Stored data –
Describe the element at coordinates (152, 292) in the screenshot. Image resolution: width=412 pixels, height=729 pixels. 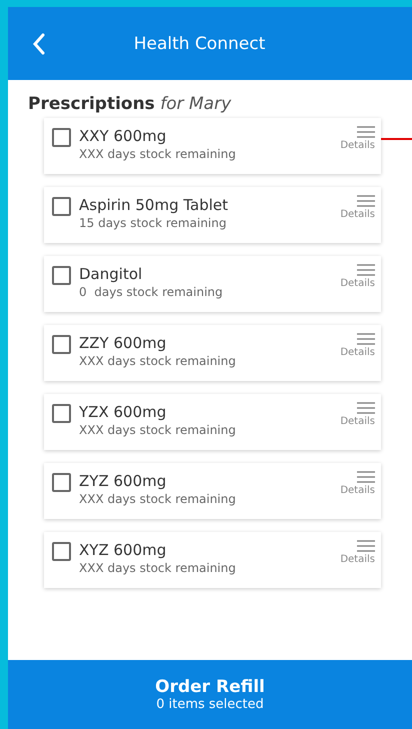
I see `stock-remaining: 0 days stock remaining` at that location.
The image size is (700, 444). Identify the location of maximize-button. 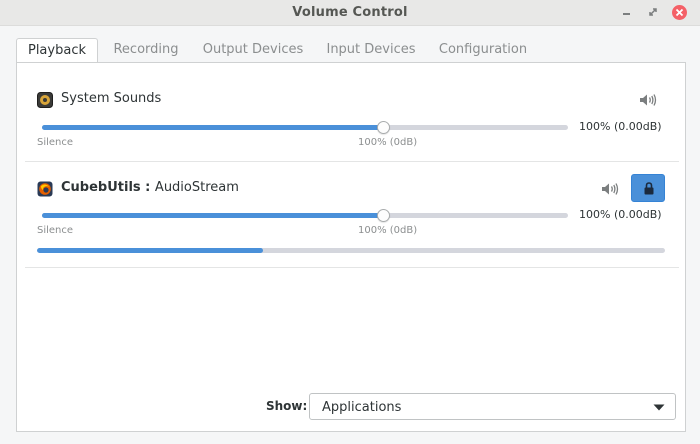
(653, 12).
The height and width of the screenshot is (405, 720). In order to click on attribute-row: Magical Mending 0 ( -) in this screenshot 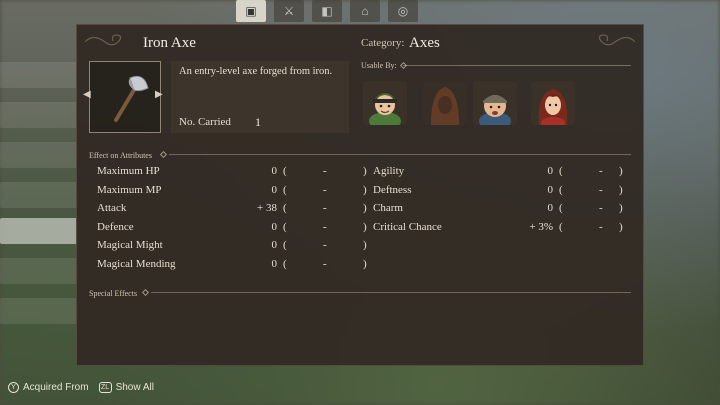, I will do `click(235, 266)`.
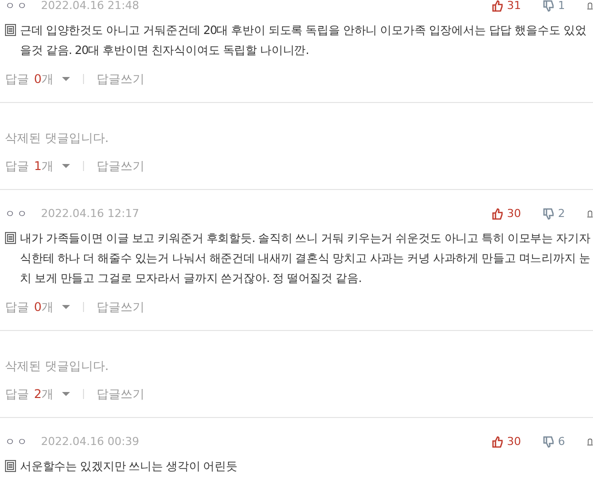  I want to click on comment-text: 서운할수는 있겠지만 쓰니는 생각이 어린듯, so click(129, 466).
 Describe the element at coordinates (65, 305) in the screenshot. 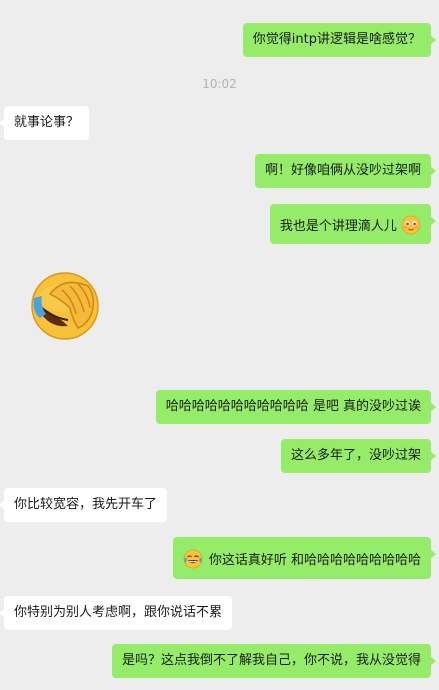

I see `facepalm-laughing-sticker` at that location.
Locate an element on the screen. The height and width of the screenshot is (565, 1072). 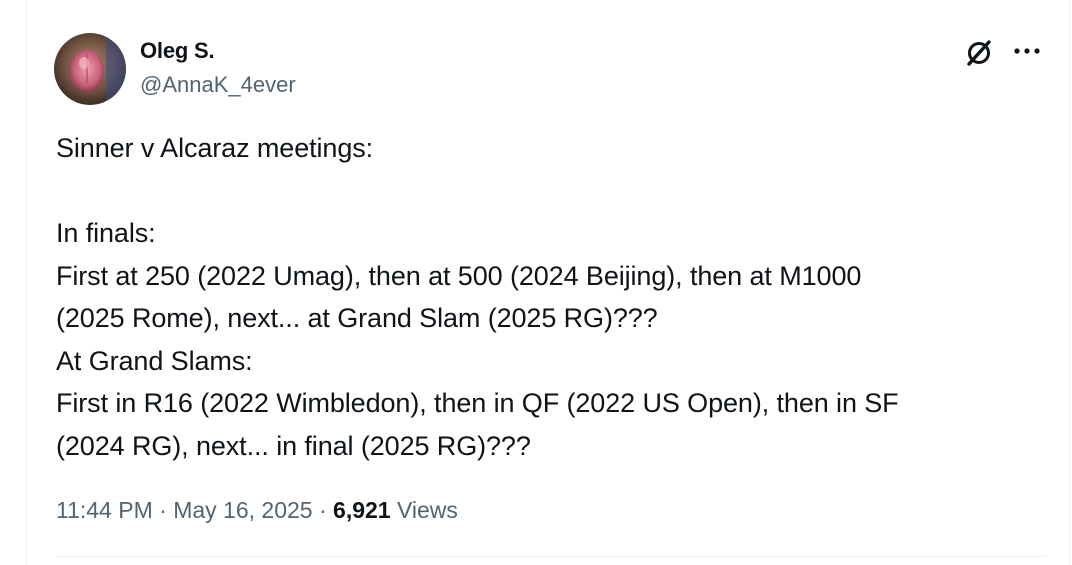
grok-button is located at coordinates (979, 53).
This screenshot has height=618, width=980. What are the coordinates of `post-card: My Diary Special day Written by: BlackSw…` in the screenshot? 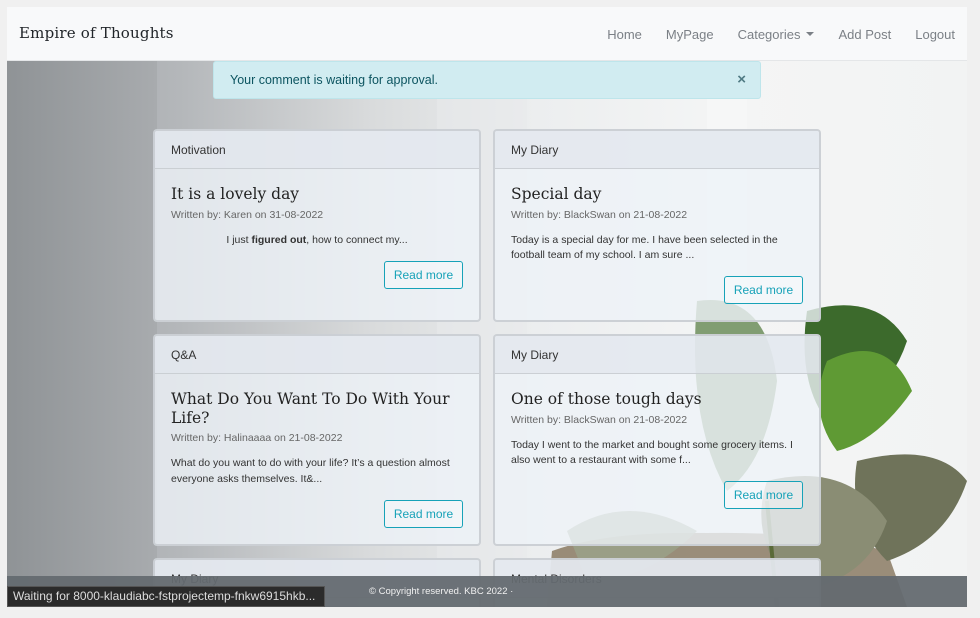 It's located at (657, 226).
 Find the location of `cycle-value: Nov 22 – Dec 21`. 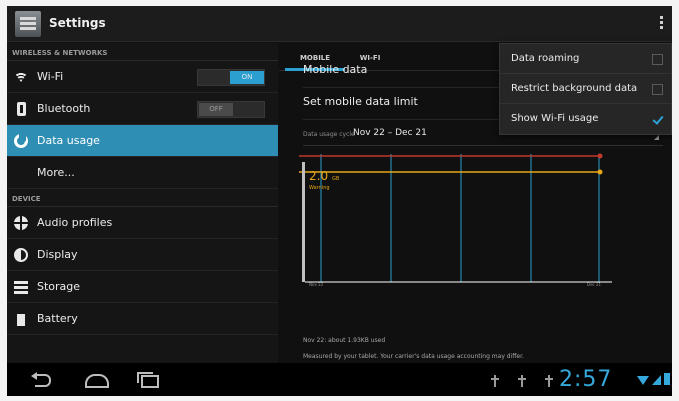

cycle-value: Nov 22 – Dec 21 is located at coordinates (390, 133).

What is being asked –
Copy the stretch of rows above, from the start of the rows through the line that contains "0 days stock", word for word, leaving out the pictures.

Completed task –
Describe the element at coordinates (152, 292) in the screenshot. Image resolution: width=412 pixels, height=729 pixels. 
I see `stock-remaining: 0 days stock remaining` at that location.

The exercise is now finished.